Many tasks only need a **single map operation**. Use good judgement:

| Task | Recommended Approach |
|------|---------------------|
| Extract info from each doc | Single `map` |
| Multiple extractions | Multiple `map` operations chained |
| Extract then summarize | `map` → `reduce` |
| Filter then process | `filter` → `map` |
| Split long docs | `split` → `map` → `reduce` |
| Deduplicate entities | `map` → `unnest` → `resolve` |

## Operation Reference

### Map Operation

Applies an LLM transformation to each document independently.

```yaml
- name: extract_info
  type: map
  prompt: |
    Analyze this document:
    {{ input.text }}

    Extract the main topic and 3 key points.
  output:
    schema:
      topic: string
      key_points: list[string]
  model: gpt-5-nano  # optional, uses default_model if not set
  skip_on_error: true  # recommended for large-scale runs
  validate:  # optional
    - len(output["key_points"]) == 3
  num_retries_on_validate_failure: 2  # optional
```

**Key parameters:**
- `prompt`: Jinja2 template, use `{{ input.field }}` to reference fields
- `output.schema`: Define output structure
- `skip_on_error`: Set `true` to continue on LLM errors (recommended at scale)
- `validate`: Python expressions to validate output
- `sample`: Process only N documents (for testing)
- `limit`: Stop after producing N outputs

### Filter Operation

Keeps or removes documents based on LLM criteria. Output schema must have exactly one boolean field.

```yaml
- name: filter_relevant
  type: filter
  skip_on_error: true
  prompt: |
    Document: {{ input.text }}

    Is this document relevant to climate change?
    Respond true or false.
  output:
    schema:
      is_relevant: boolean
```

### Reduce Operation

Aggregates documents by a key using an LLM.
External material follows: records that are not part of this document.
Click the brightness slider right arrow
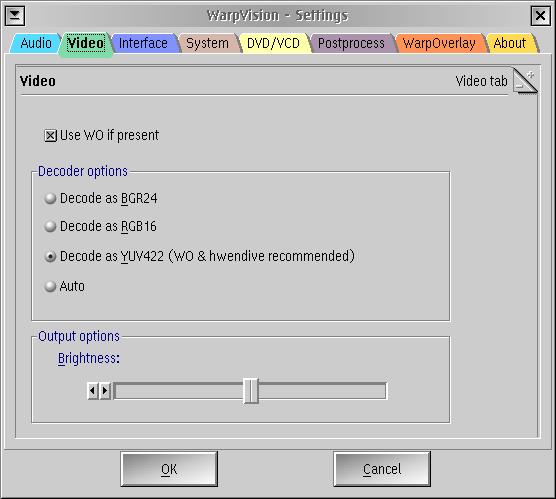The height and width of the screenshot is (499, 556). point(105,390)
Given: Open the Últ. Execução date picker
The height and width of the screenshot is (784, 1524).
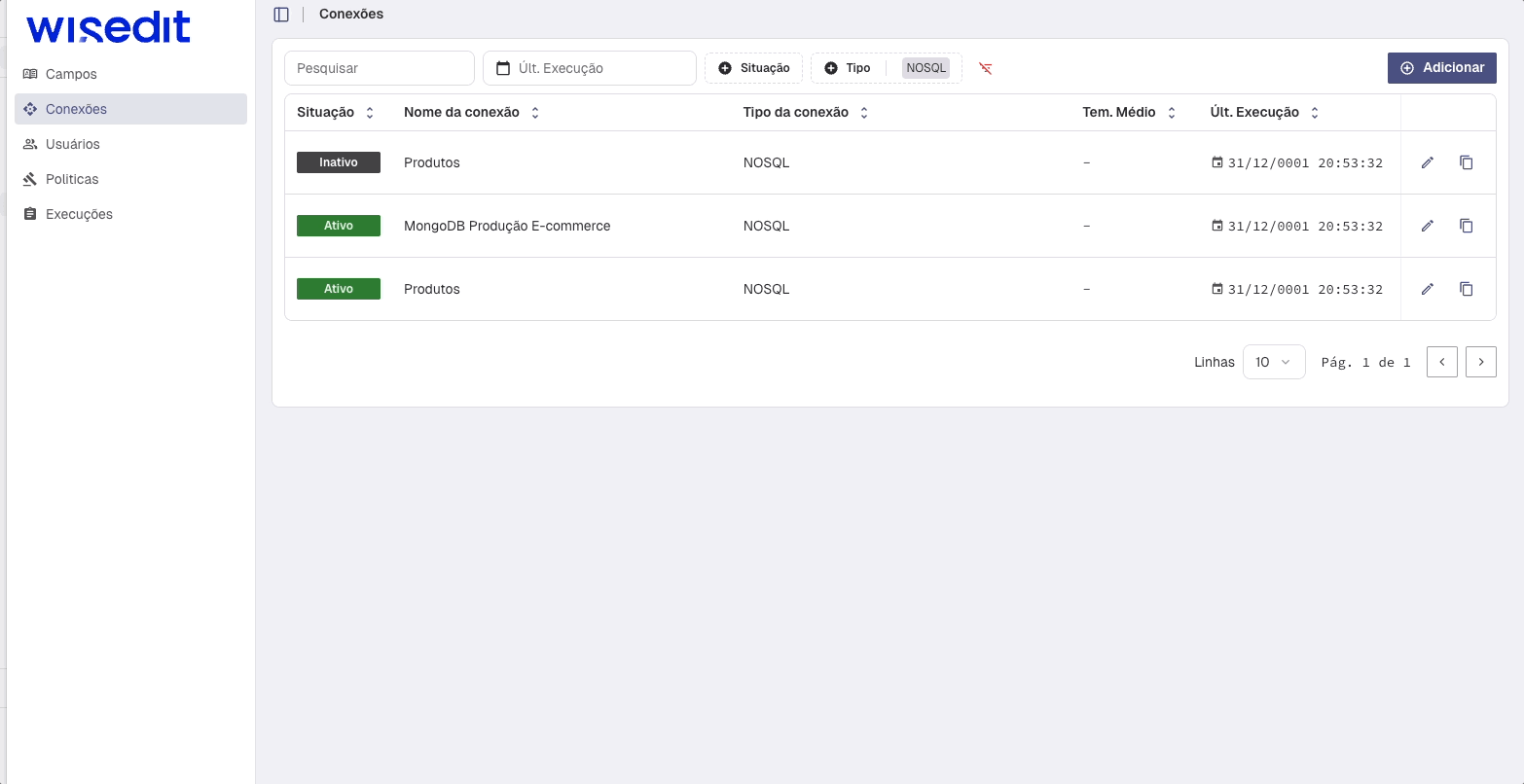Looking at the screenshot, I should pyautogui.click(x=590, y=68).
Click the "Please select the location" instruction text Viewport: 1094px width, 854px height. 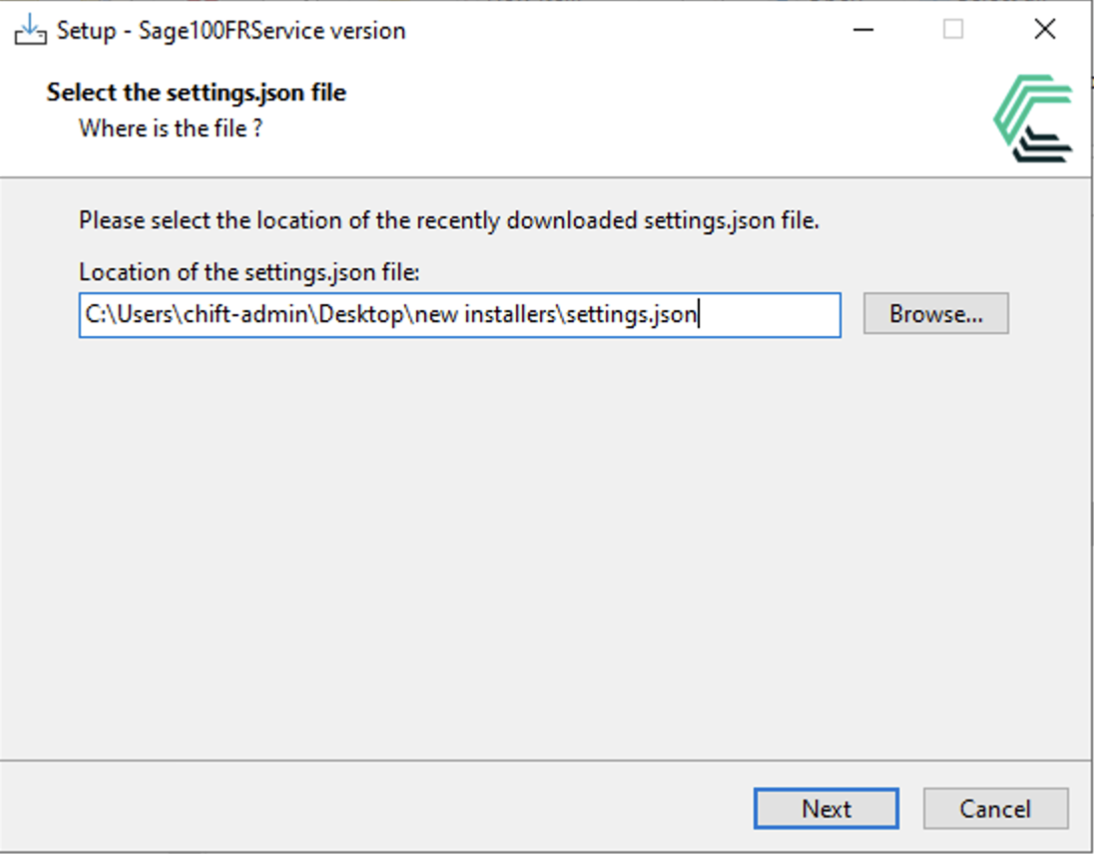tap(449, 221)
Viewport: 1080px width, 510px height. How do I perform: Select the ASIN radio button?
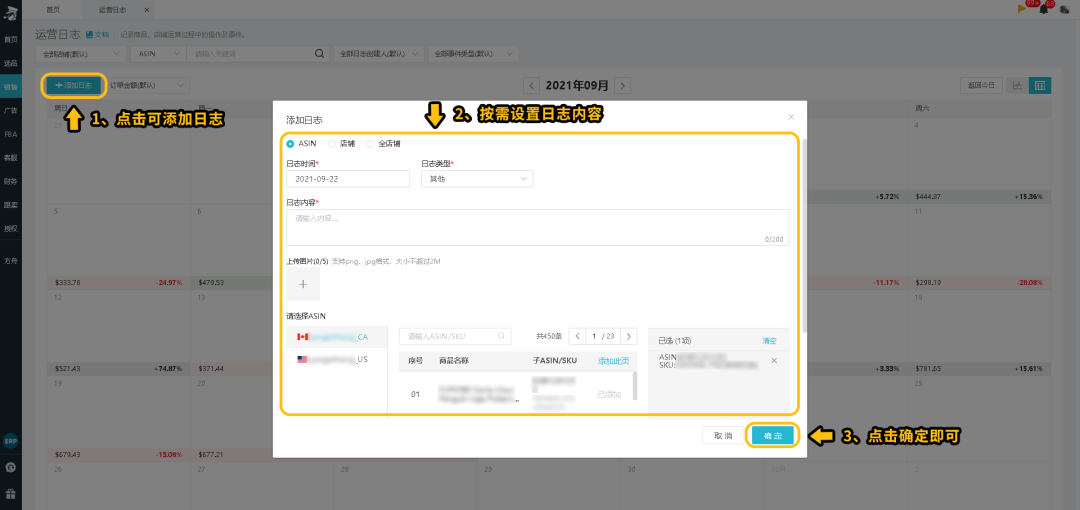tap(291, 143)
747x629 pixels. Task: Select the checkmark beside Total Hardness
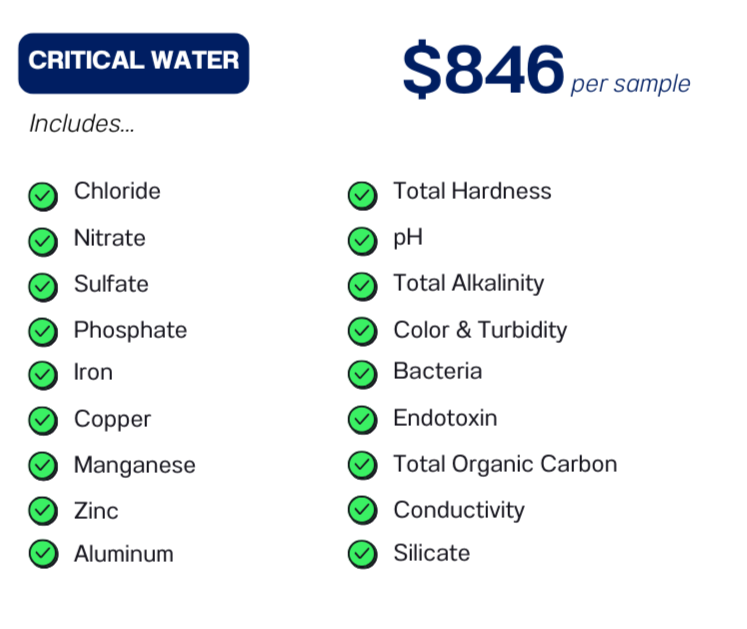tap(363, 195)
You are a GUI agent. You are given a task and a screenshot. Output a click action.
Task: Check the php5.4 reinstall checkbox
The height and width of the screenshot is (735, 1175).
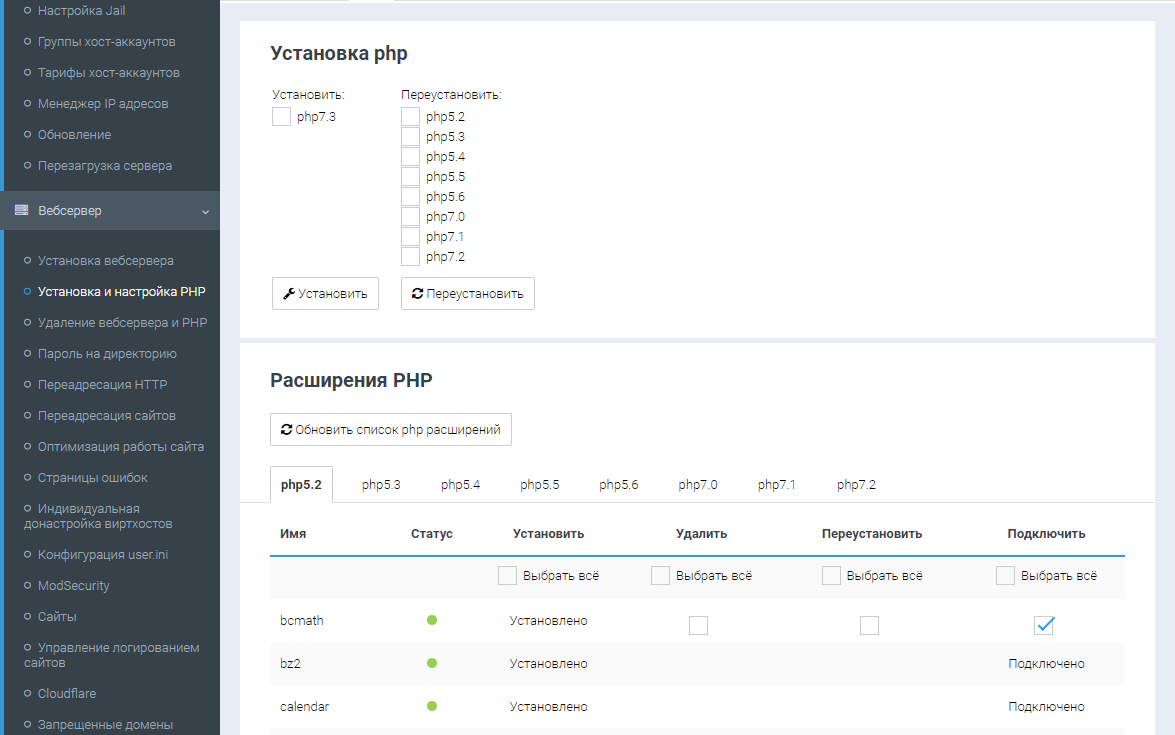pyautogui.click(x=410, y=156)
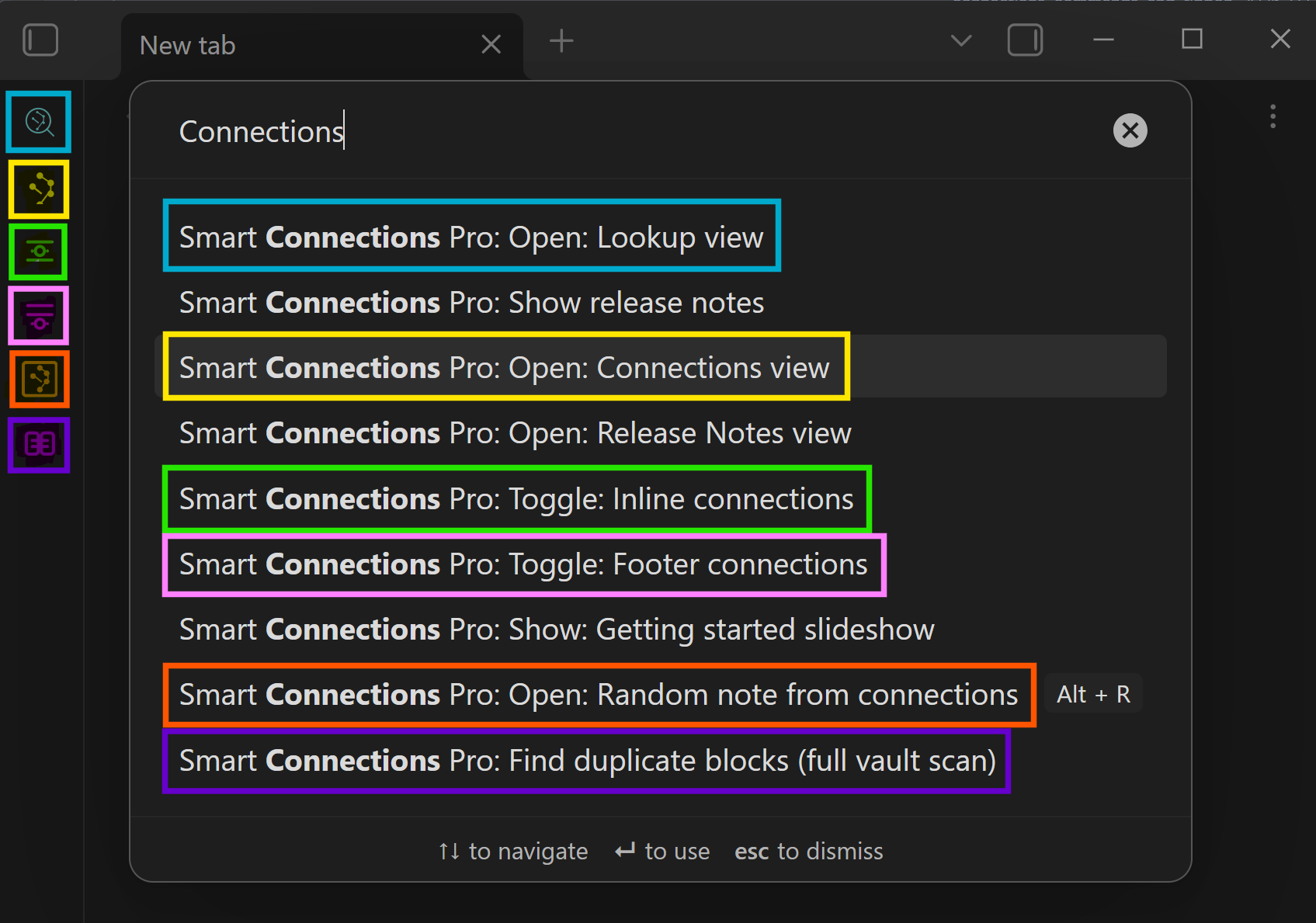The height and width of the screenshot is (923, 1316).
Task: Close the New tab tab
Action: pos(491,44)

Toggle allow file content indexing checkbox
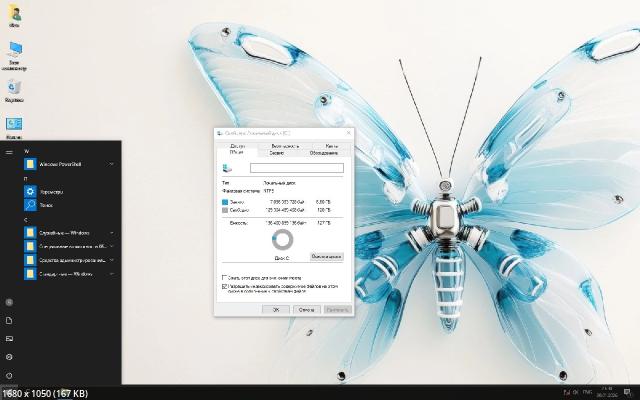click(x=224, y=286)
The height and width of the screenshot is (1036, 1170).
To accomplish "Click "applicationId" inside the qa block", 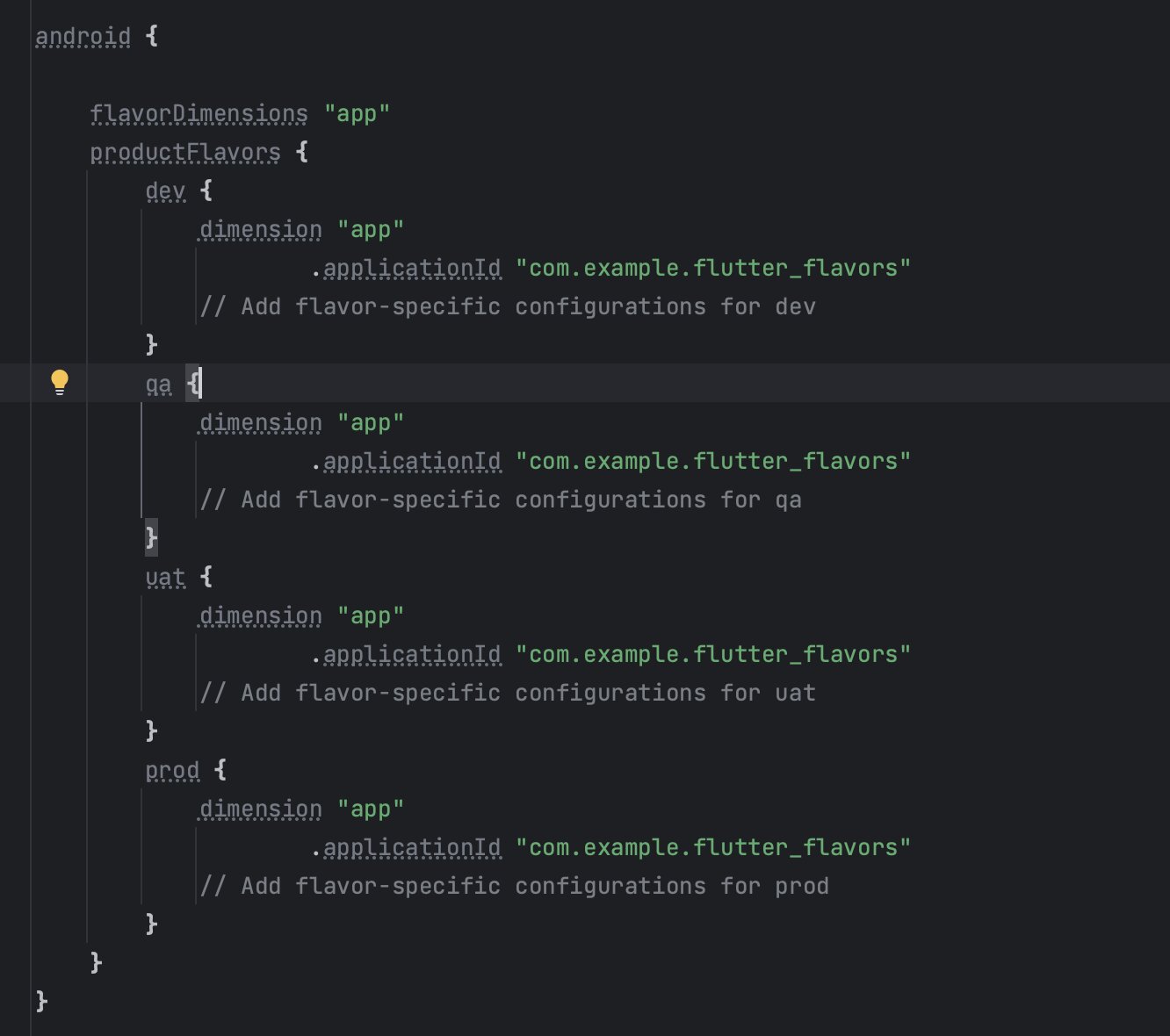I will point(412,462).
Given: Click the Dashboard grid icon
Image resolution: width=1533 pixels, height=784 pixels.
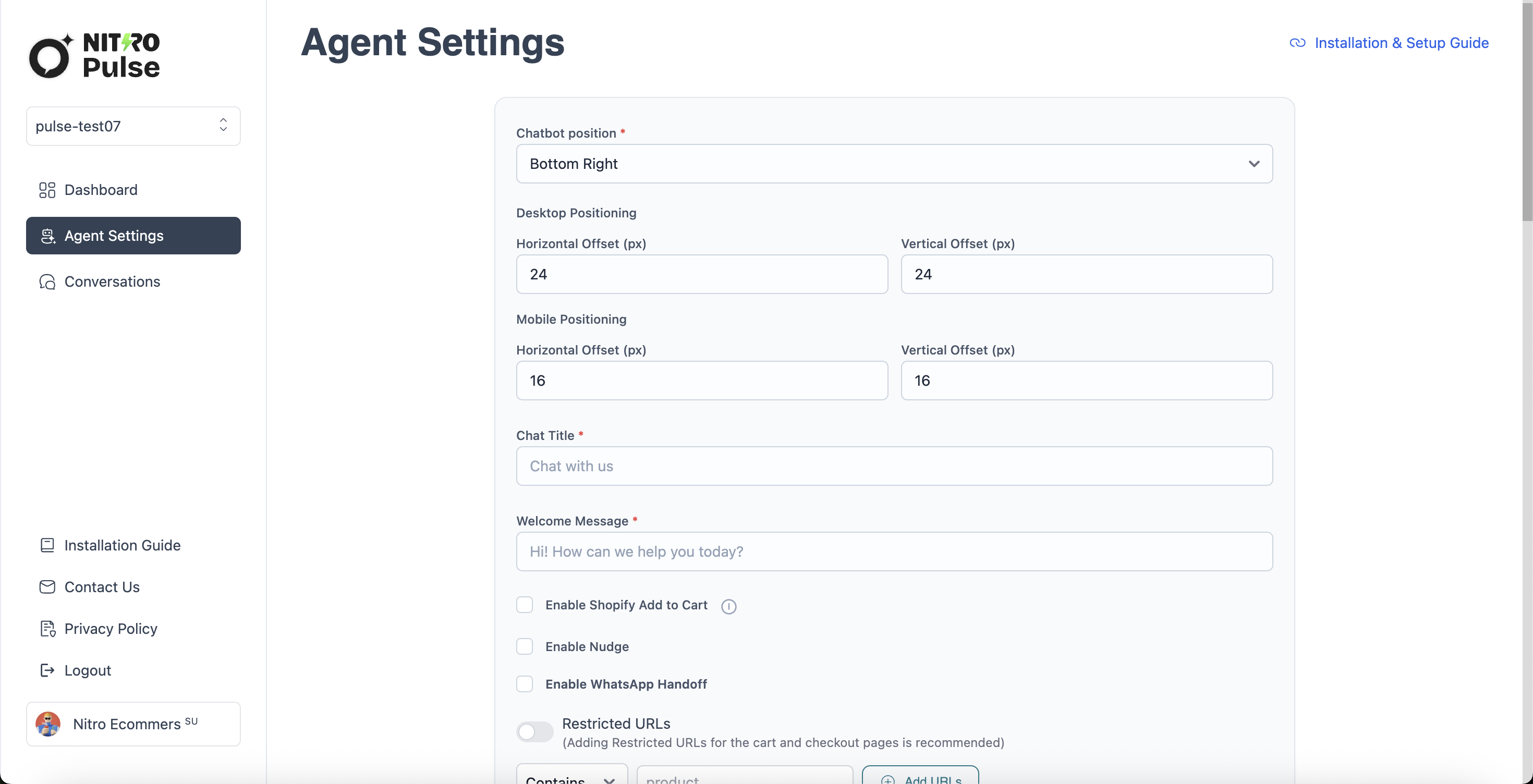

**Always include `fold_prompt` and `fold_batch_size`** for reduce operations. This handles cases where the group is too large to fit in context.

```yaml
- name: summarize_by_category
  type: reduce
  reduce_key: category  # use "_all" to aggregate everything
  skip_on_error: true
  prompt: |
    Summarize these {{ inputs | length }} items for category "{{ inputs[0].category }}":

    {% for item in inputs %}
    - {{ item.title }}: {{ item.description }}
    {% endfor %}

    Provide a 2-3 sentence summary of the key themes.
  fold_prompt: |
    You have a summary based on previous items, and new items to incorporate.

    Previous summary (based on {{ output.item_count }} items):
    {{ output.summary }}

    New items ({{ inputs | length }} more):
    {% for item in inputs %}
    - {{ item.title }}: {{ item.description }}
    {% endfor %}

    Write a NEW summary that covers ALL items (previous + new).

    IMPORTANT: Output a clean, standalone summary as if describing the entire dataset.
    Do NOT mention "updated", "added", "new items", or reference the incremental process.
  fold_batch_size: 100
  output:
    schema:
      summary: string
      item_count: int
  validate:
    - len(output["summary"].strip()) > 0
  num_retries_on_validate_failure: 2
```

**Critical: Writing Good Fold Prompts**

The `fold_prompt` is called repeatedly as batches are processed. Its output must:
1. **Reflect ALL data seen so far**, not just the latest batch
2. **Be a clean, standalone output** - no "updated X" or "added Y items" language
3. **Match the same schema** as the initial `prompt` output

Bad fold_prompt output: "Added 50 new projects. The updated summary now includes..."
Good fold_prompt output: "Developers are building privacy-focused tools and local-first apps..."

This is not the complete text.